------ Material to process ------

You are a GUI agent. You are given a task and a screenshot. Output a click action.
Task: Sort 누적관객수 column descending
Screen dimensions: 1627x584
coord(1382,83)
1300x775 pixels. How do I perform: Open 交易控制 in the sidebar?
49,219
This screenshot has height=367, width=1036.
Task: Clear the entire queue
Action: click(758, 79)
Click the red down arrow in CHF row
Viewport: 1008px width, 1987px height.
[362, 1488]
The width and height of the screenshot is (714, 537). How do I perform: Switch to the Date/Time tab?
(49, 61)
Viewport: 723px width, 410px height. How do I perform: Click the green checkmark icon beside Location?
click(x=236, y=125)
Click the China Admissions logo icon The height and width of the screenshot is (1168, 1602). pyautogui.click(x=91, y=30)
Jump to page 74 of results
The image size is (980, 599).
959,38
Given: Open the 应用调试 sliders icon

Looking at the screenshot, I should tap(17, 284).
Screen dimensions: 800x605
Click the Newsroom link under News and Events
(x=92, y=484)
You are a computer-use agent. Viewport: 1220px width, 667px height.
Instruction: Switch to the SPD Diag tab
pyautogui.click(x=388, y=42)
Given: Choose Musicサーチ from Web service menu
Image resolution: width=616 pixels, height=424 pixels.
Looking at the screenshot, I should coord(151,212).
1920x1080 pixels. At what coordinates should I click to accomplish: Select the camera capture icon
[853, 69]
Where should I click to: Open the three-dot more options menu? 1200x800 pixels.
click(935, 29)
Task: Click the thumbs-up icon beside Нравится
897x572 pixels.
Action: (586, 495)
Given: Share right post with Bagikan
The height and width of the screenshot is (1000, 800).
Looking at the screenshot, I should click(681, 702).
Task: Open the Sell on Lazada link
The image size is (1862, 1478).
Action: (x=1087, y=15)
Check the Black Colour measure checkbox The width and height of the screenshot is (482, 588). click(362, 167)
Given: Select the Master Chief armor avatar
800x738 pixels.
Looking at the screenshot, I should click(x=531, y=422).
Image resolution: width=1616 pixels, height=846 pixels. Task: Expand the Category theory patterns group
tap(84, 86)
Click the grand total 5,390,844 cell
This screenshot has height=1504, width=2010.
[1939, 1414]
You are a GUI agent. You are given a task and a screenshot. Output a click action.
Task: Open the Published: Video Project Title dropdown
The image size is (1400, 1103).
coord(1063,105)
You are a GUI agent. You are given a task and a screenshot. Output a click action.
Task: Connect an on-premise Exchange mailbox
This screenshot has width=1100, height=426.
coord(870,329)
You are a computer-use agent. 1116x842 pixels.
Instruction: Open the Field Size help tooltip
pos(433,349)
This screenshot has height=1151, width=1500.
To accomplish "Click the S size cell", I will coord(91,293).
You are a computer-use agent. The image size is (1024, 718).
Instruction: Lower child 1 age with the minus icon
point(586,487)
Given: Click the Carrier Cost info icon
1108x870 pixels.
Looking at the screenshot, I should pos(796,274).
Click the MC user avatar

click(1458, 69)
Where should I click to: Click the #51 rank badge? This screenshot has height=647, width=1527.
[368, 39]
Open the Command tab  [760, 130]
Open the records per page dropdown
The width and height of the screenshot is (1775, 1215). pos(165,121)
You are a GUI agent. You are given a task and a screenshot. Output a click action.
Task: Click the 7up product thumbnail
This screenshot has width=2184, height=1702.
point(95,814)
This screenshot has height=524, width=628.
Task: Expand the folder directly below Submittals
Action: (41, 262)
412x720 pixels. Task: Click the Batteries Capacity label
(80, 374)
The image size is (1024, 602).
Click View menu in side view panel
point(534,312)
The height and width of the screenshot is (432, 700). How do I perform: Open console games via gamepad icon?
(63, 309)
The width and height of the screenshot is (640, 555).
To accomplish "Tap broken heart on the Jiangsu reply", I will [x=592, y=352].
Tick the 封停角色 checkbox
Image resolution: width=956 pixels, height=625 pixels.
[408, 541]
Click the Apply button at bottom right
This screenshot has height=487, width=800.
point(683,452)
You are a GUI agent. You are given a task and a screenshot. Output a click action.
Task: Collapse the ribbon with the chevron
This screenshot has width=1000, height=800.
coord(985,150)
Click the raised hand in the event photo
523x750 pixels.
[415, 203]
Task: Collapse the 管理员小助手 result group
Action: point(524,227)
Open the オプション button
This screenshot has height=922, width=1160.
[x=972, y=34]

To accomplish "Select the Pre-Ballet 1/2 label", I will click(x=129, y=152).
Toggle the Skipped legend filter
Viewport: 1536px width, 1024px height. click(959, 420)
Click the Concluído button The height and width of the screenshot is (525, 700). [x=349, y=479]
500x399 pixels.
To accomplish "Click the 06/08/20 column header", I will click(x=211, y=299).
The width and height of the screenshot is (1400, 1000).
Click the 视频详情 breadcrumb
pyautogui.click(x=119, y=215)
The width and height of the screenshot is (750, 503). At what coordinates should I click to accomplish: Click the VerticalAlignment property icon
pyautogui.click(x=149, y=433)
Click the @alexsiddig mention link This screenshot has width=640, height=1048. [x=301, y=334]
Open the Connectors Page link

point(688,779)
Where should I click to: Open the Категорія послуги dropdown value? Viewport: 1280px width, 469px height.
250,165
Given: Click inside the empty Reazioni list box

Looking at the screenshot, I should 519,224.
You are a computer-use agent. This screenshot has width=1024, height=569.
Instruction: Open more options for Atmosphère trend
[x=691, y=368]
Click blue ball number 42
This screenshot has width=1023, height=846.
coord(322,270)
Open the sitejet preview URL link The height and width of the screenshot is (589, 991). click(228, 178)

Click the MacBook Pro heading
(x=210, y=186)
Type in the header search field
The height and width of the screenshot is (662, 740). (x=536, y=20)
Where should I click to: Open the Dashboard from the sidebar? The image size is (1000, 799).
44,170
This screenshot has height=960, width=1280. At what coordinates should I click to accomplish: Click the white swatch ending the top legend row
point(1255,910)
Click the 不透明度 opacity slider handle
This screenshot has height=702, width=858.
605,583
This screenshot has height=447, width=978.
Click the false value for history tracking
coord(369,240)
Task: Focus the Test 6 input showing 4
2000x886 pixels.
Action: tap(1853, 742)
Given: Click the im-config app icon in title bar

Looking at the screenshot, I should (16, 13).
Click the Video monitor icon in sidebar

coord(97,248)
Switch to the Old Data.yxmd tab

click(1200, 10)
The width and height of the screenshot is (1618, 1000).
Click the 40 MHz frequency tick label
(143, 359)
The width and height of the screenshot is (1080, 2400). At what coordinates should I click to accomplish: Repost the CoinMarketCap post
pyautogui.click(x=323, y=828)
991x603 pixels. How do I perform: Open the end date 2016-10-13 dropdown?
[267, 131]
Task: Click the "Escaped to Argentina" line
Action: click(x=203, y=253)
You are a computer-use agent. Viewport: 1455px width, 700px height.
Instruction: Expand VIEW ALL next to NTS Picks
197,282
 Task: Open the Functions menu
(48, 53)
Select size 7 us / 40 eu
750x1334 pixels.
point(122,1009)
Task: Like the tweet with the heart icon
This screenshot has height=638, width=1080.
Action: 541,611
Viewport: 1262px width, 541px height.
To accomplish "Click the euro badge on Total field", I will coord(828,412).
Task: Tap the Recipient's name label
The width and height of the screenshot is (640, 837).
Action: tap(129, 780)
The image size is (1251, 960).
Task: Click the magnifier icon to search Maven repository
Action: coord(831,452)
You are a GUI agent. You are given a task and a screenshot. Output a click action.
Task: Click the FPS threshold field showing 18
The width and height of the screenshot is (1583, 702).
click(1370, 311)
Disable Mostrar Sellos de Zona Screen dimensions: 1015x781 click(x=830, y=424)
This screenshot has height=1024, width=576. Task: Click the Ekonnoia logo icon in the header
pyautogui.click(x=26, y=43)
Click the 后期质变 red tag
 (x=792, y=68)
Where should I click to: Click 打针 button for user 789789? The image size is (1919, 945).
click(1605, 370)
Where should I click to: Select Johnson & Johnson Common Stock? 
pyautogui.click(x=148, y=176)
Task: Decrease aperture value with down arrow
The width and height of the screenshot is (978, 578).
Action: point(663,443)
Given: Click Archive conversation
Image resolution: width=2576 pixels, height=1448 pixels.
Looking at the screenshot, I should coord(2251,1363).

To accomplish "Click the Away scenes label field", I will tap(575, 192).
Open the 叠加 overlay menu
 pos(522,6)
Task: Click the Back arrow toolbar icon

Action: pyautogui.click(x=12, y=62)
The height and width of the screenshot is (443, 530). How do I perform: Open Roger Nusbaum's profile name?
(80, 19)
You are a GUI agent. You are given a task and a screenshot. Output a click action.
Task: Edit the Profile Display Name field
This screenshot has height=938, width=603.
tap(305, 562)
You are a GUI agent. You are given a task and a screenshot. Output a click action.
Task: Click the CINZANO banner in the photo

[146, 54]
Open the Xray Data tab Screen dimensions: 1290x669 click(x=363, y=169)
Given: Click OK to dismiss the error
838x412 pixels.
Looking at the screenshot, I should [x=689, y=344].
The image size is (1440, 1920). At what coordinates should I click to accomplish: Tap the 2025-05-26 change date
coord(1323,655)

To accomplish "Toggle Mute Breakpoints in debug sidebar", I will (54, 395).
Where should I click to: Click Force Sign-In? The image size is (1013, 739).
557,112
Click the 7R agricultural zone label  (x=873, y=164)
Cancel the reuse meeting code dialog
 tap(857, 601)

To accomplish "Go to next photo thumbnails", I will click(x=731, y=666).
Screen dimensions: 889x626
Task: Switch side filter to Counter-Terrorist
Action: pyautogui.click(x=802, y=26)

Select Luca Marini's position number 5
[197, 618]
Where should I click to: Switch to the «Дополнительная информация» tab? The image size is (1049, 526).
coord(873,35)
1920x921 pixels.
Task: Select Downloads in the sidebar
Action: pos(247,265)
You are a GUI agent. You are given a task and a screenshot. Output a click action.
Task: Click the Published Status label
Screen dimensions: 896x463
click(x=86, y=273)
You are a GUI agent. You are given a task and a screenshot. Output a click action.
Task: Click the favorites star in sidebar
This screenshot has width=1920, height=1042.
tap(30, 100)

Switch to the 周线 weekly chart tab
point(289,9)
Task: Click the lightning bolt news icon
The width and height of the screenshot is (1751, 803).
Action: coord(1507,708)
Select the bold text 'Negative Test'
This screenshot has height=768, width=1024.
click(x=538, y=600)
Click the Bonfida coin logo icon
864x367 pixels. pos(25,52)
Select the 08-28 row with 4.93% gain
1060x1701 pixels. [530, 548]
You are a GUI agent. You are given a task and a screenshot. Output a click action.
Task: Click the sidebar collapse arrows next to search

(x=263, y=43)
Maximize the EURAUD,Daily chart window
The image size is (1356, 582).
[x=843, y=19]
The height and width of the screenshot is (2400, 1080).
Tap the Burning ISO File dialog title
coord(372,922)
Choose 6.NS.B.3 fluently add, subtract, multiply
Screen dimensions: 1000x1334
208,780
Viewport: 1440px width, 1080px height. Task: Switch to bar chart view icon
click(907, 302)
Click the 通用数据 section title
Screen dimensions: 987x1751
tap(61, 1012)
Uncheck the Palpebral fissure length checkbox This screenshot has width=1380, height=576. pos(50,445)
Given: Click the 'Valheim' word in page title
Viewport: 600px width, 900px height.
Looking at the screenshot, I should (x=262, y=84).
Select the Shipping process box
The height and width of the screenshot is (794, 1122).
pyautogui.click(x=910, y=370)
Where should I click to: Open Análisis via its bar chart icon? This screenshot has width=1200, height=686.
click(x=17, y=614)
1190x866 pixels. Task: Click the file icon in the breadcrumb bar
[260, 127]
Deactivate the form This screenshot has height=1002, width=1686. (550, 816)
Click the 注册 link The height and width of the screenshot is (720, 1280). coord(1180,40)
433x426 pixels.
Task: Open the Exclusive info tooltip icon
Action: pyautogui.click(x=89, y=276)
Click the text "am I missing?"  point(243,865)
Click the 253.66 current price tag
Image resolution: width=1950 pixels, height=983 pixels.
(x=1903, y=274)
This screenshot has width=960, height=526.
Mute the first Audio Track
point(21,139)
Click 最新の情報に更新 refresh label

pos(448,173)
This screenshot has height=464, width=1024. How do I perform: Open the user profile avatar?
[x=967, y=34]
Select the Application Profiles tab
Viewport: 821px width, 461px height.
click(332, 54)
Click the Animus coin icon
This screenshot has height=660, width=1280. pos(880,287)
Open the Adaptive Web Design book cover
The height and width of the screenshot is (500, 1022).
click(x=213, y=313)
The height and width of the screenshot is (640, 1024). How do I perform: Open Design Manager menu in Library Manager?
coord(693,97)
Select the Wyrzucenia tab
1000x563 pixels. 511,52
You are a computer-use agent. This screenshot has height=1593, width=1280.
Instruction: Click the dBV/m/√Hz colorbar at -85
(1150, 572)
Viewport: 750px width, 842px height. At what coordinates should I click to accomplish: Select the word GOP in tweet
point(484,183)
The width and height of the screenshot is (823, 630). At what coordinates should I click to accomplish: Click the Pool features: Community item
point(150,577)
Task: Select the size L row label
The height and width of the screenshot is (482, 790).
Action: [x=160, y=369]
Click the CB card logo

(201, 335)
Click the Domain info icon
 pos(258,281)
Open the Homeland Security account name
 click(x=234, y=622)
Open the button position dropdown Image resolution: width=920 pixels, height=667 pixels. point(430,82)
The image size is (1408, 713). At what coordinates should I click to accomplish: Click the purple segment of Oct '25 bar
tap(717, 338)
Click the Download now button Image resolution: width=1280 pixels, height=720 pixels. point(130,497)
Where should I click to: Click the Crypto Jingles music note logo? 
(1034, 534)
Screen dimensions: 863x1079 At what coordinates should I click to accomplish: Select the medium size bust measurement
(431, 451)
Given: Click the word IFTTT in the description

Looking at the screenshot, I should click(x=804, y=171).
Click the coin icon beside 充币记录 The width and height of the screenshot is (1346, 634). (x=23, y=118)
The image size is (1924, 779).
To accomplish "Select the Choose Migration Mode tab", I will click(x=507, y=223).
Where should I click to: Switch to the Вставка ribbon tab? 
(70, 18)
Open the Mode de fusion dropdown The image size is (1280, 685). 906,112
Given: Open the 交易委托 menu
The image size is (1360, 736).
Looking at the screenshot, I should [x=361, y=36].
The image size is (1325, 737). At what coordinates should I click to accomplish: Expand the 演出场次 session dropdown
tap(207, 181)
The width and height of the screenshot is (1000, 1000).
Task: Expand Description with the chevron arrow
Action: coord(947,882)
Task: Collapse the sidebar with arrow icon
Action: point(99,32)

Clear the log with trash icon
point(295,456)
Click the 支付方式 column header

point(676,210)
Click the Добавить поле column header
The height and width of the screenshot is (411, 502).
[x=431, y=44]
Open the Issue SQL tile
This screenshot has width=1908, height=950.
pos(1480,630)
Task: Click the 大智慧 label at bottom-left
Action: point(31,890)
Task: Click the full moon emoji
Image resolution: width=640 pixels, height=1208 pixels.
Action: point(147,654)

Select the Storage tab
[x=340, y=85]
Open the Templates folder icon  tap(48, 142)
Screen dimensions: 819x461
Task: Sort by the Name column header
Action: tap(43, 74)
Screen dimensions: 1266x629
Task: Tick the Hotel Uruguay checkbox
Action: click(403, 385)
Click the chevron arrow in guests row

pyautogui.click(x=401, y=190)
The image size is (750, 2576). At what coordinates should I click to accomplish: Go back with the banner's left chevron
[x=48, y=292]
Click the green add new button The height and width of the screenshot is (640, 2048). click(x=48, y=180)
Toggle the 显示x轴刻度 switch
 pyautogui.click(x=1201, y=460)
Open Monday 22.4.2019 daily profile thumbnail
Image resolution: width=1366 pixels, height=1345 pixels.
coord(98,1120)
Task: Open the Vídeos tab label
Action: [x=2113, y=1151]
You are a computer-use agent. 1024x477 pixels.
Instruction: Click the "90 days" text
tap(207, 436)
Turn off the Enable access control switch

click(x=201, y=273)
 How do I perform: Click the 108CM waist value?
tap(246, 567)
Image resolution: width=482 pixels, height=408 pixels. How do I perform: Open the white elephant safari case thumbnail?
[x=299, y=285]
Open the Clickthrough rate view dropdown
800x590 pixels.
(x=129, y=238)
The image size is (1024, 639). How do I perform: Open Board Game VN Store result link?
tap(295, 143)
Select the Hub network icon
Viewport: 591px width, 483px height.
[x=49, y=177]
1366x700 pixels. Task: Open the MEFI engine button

------

■ What is needed
Among the lines above, find those that contain the word "Test" and copy them.

■ Written answer
Task: Focus the Test 6 input showing 4
Select the bold text 'Negative Test'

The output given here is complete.